Stingers athletes who have been diagnosed with a concussion using the on-field SCAT test will go to the PERFORM Centre to retake an ImPACT test. Papula said they may take the ImPACT test multiple times after a concussion, and must return to their baseline results before being cleared to play.

The PERFORM Centre boasts an impressive array of top-of-the-line technology, and Cross discussed another reliable way of diagnosing concussions.

“We’ve just started using the NeuroCom, which is a balance assessment tool for, obviously balance, but also to look at any kind of vestibular disturbances (inner ear imbalances) if you had had a concussion,” she said.

The machine was accurately described by Cross as resembling a climbing wall. The subject is placed on a metal balance board and strapped into a harness attached to the ceiling while facing the colourful wall of the machine. The technician will then instruct the subject on whether or not to keep their eyes open or closed. While the subject’s eyes are either open or closed, the machine will begin to move and sway, and the subject will attempt to stay balanced.

According to the developer, Natus Medical Incorporated, a medical device and software provider, the NeuroCom uses the “vertical force exerted through the patient’s feet to measure centre of gravity and postural control.” Cross added that the PERFORM Centre was one of the first university centres to use the NeuroCom test.

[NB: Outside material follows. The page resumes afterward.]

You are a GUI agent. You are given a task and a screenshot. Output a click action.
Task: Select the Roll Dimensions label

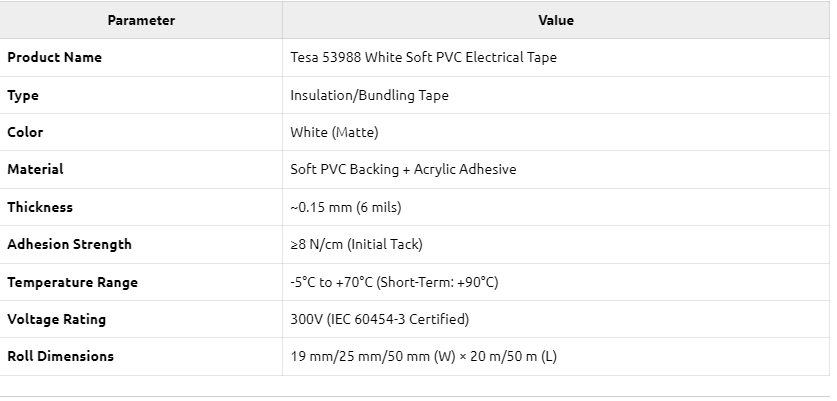pyautogui.click(x=60, y=356)
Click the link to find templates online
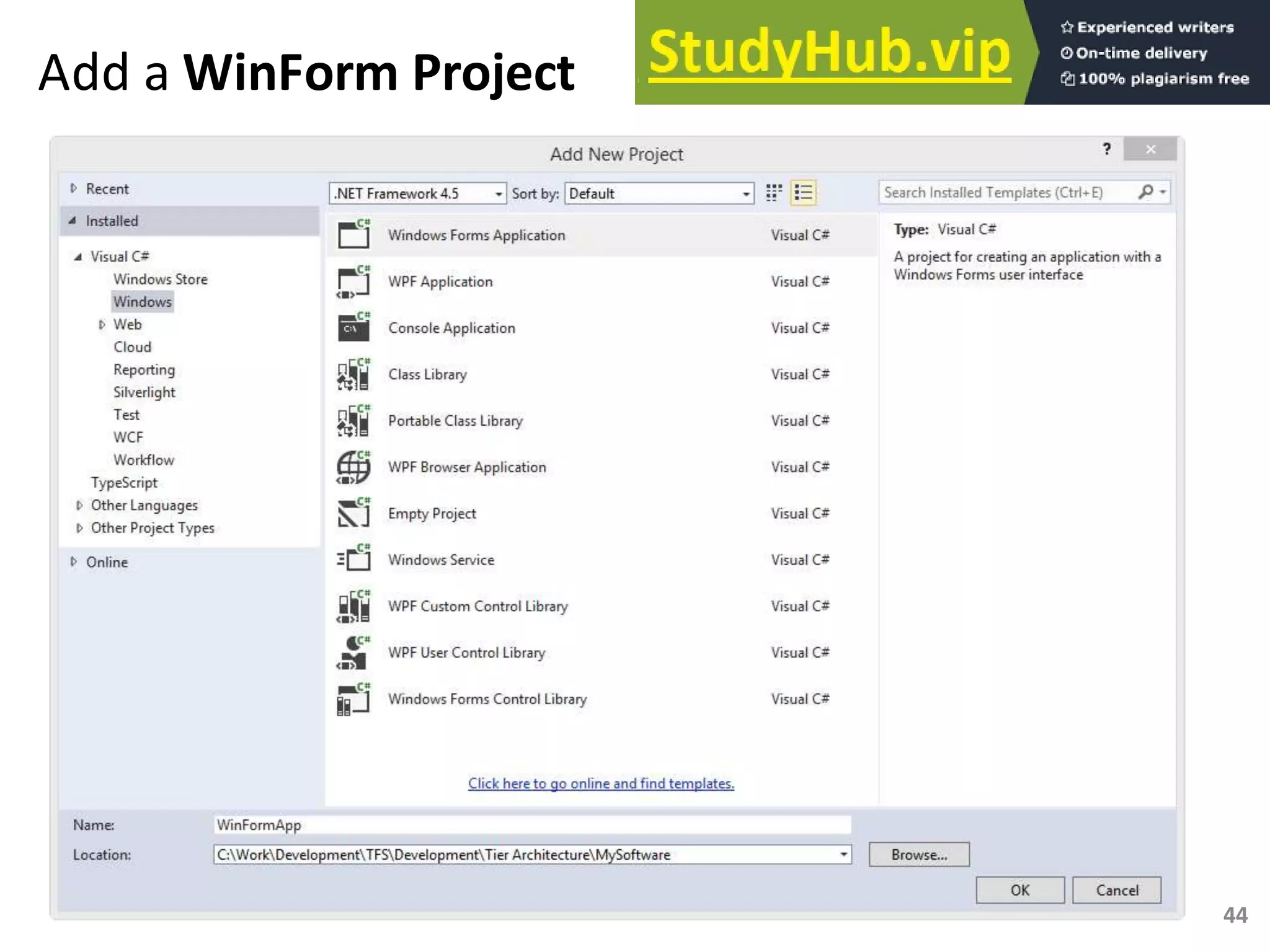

Cross and Papula both explained how this, combined with eye-tracking technology, can accurately diagnose a concussion. As well, the NeuroCom can theoretically be used as a training mechanism for those recovering from concussions as a way to work on regaining balance.

With the ImPACT test, as well as the addition of the NeuroCom balance test, it’s difficult for athletes to conceal their symptoms in order to return to the field quicker. The on-field SCAT test alone leaves the possibility open for athletes to hide symptoms, according to both Cross and Ptito.

“Athletes have a tendency to minimize their symptoms,” Ptito said.

Cross and Papula agreed the fMRI is even more accurate than the ImPACT, SCAT or NeuroCom, but the cost of the fMRI is simply too high for many universities. For reference, Canadian Magnetic Imaging in Vancouver charges $1,245 for scans of mild traumatic brain injuries, while the ImPACT test provided at the PERFORM Centre costs only $25.

The PERFORM Centre’s technology and medical capabilities have drawn interest outside of the Concordia Stingers as well. The centre is currently working with French soccer powerhouse Paris St-Germain’s Canadian academy, as well as Collège Montmorency’s basketball team, to provide baseline concussion testing.

Despite the progress in concussion testing, Ptito said there are still many questions about the injury that he wonders about. “Eighty per cent of athletes recovered in three months. For 20 per cent, symptoms linger,” he said. “We’re asking ourselves now: are there genetic aspects that we haven’t found yet?”